Scenario 2: Commercial Shipment Above De Minimis. Goods (FOB) = USD 500. Freight/Insurance = USD 50. Total CIF Value = USD 550. Applicable Duty Rate = 8%. Customs Duty = USD 550 x 8% = USD 44. VAT Base = USD 550 (CIF) + USD 44 (Duty) = USD 594. VAT (10%) = USD 594 x 10% = USD 59.40. Total Duty/Tax Payable = USD 44 + USD 59.40 = USD 103.40.
Misclassifying the HS Code: Using an incorrect HS code can lead to incorrect duty rates, fines, or clearance delays. Always use the KCS national tariff line for the most accurate classification.

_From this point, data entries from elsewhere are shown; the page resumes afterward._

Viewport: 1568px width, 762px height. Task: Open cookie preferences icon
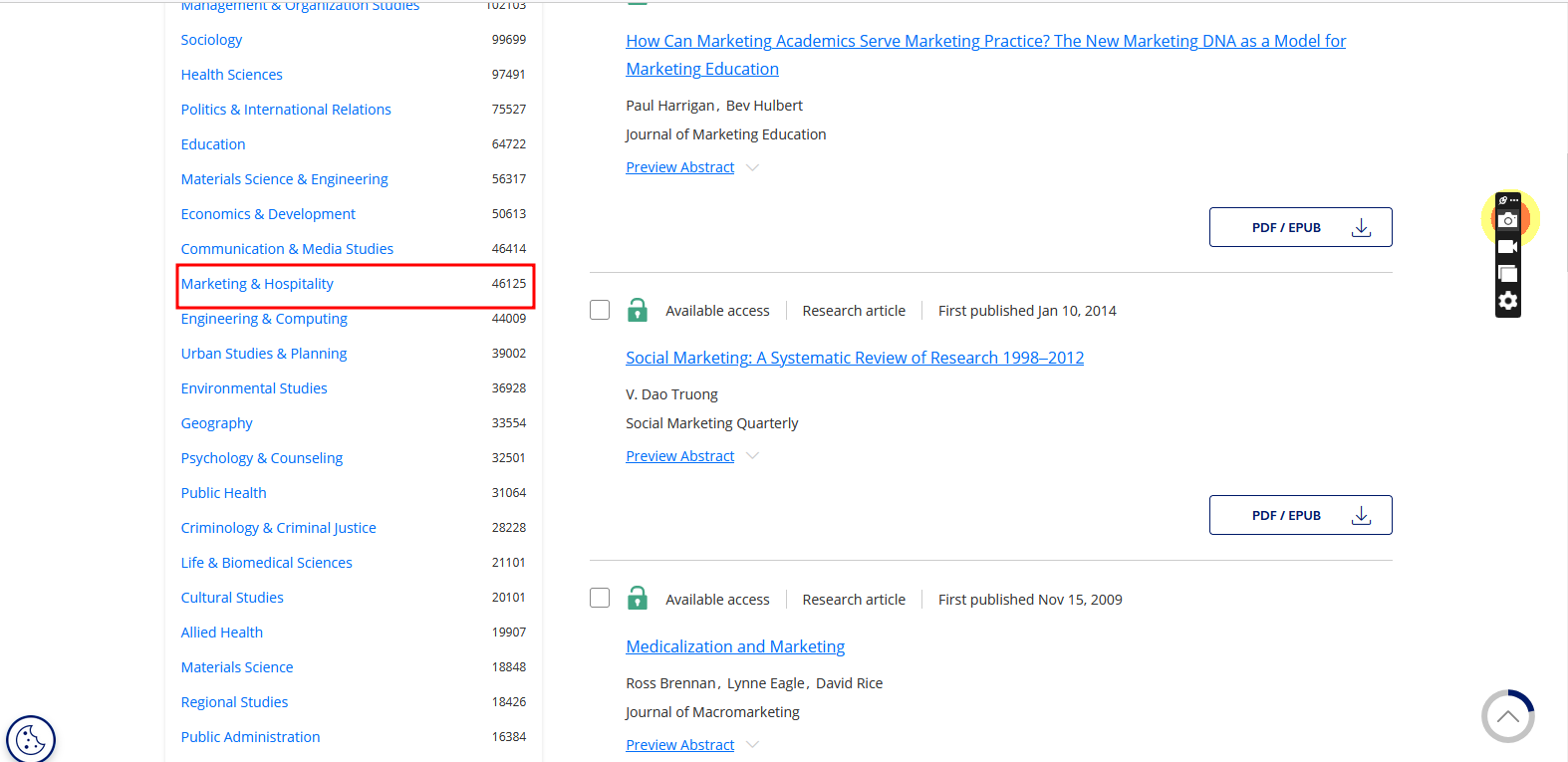(31, 740)
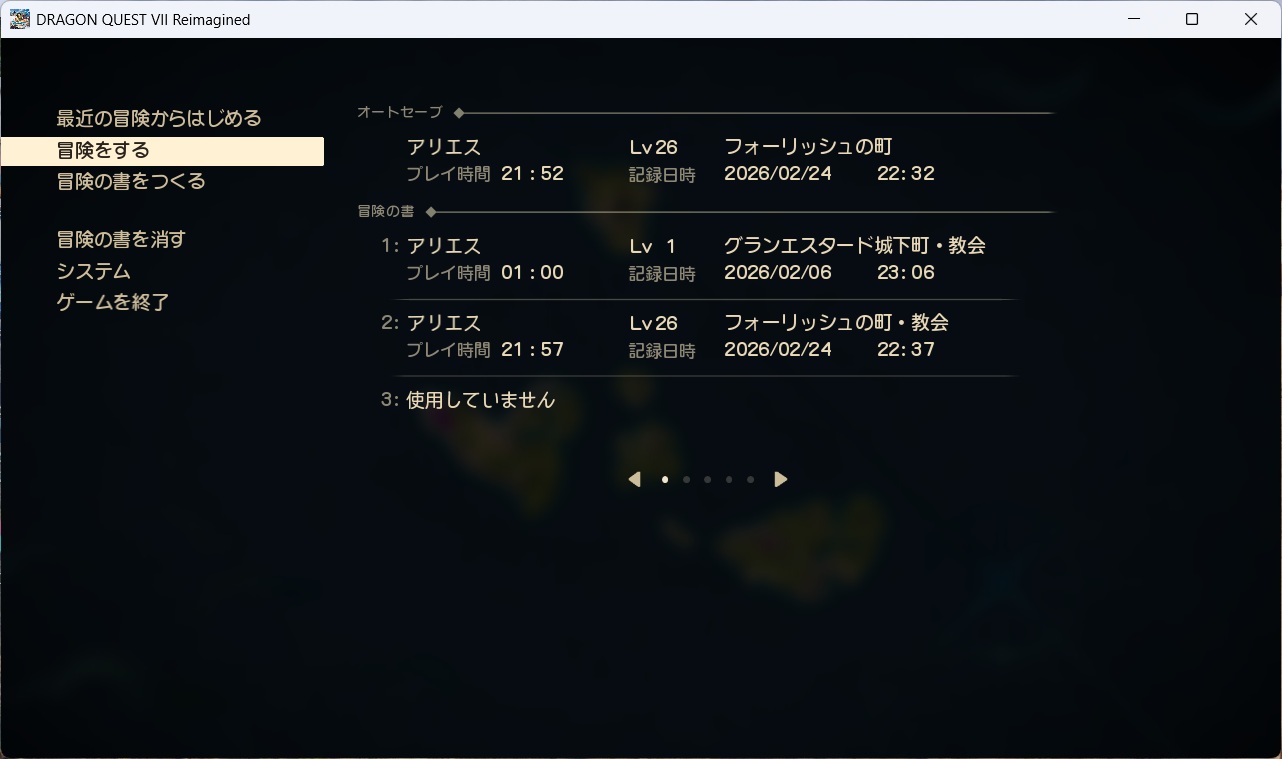Screen dimensions: 1282x759
Task: Click the next page arrow under save list
Action: (781, 480)
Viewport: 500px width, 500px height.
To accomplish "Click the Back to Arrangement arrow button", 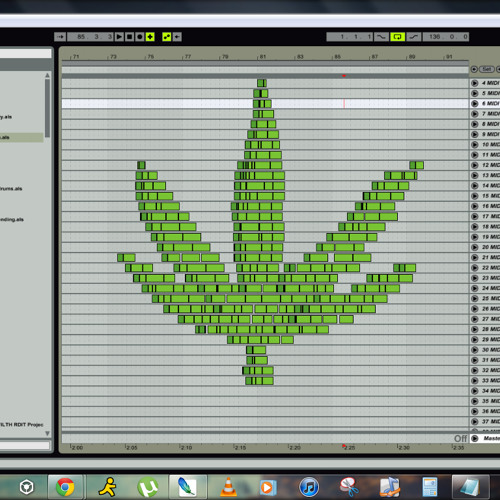I will click(177, 37).
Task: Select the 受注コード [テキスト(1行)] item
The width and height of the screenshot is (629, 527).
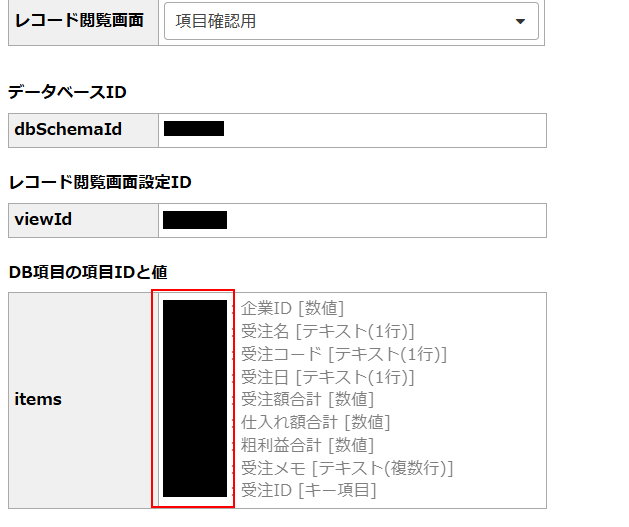Action: click(344, 354)
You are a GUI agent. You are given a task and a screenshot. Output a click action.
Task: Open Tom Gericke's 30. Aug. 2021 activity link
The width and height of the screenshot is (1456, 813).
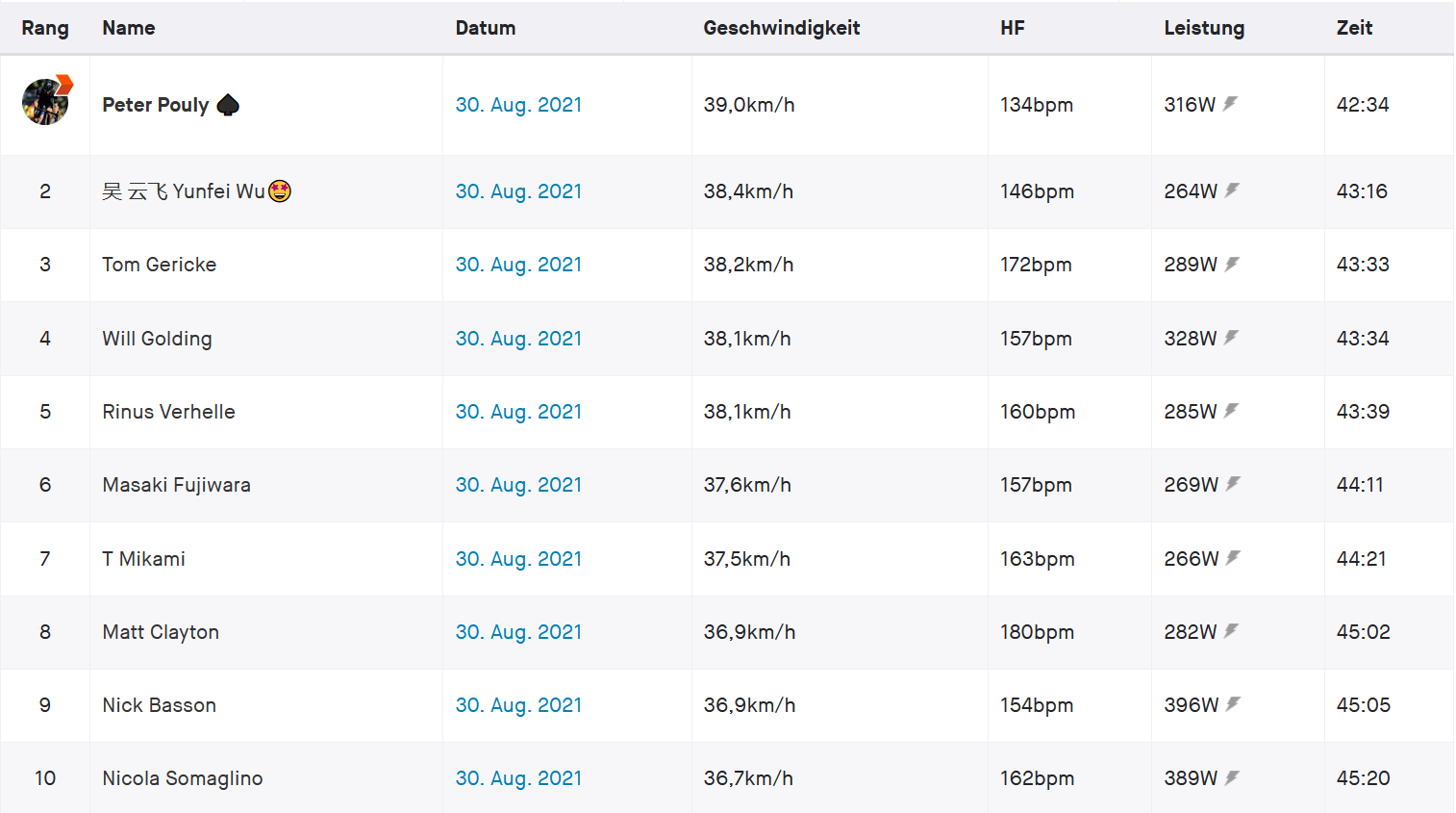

Ignoring the CIF Valuation: Failing to include freight and insurance costs in the dutiable value (CIF) will result in an undervaluation and subsequent penalties from the Korea Customs Service.
Overlooking FTA Benefits: Not providing a valid Certificate of Origin for goods from an FTA partner country (e.g., US, EU, ASEAN) means paying the higher standard tariff rate instead of the preferential or zero rate.
South Korea maintains several special import rules to facilitate trade. The most notable is the low-value shipment regime for personal imports, which grants a duty and tax exemption up to USD 150. Furthermore, under the Korea-US Free Trade Agreement (KORUS FTA), the de minimis threshold for US-origin goods is set higher at USD 200, providing an additional competitive advantage for American exporters. Businesses should also explore the benefits of South Korea's Free Trade Zones (FTZs), which allow for the storage, manufacturing, and re-export of goods with customs duties and taxes deferred or exempted until the goods enter the domestic market.
The de minimis value for both import duty and the 10% VAT on personal use shipments to South Korea is USD 150. Shipments valued at or below this amount are generally exempt from both.
The standard Value Added Tax (VAT) rate on imports to South Korea is 10%. It is calculated on the sum of the Customs Value (CIF) plus the Customs Duty.
Customs value in South Korea is determined on a Cost, Insurance, and Freight (CIF) basis. This means the value used to calculate duties includes the price of the goods, plus the cost of international shipping and insurance to the port of entry.
UNI-PASS is the Korea Customs Service's official electronic customs clearance system. It is the online platform used by importers and customs brokers to submit import declarations, pay duties and taxes, and manage all customs-related procedures.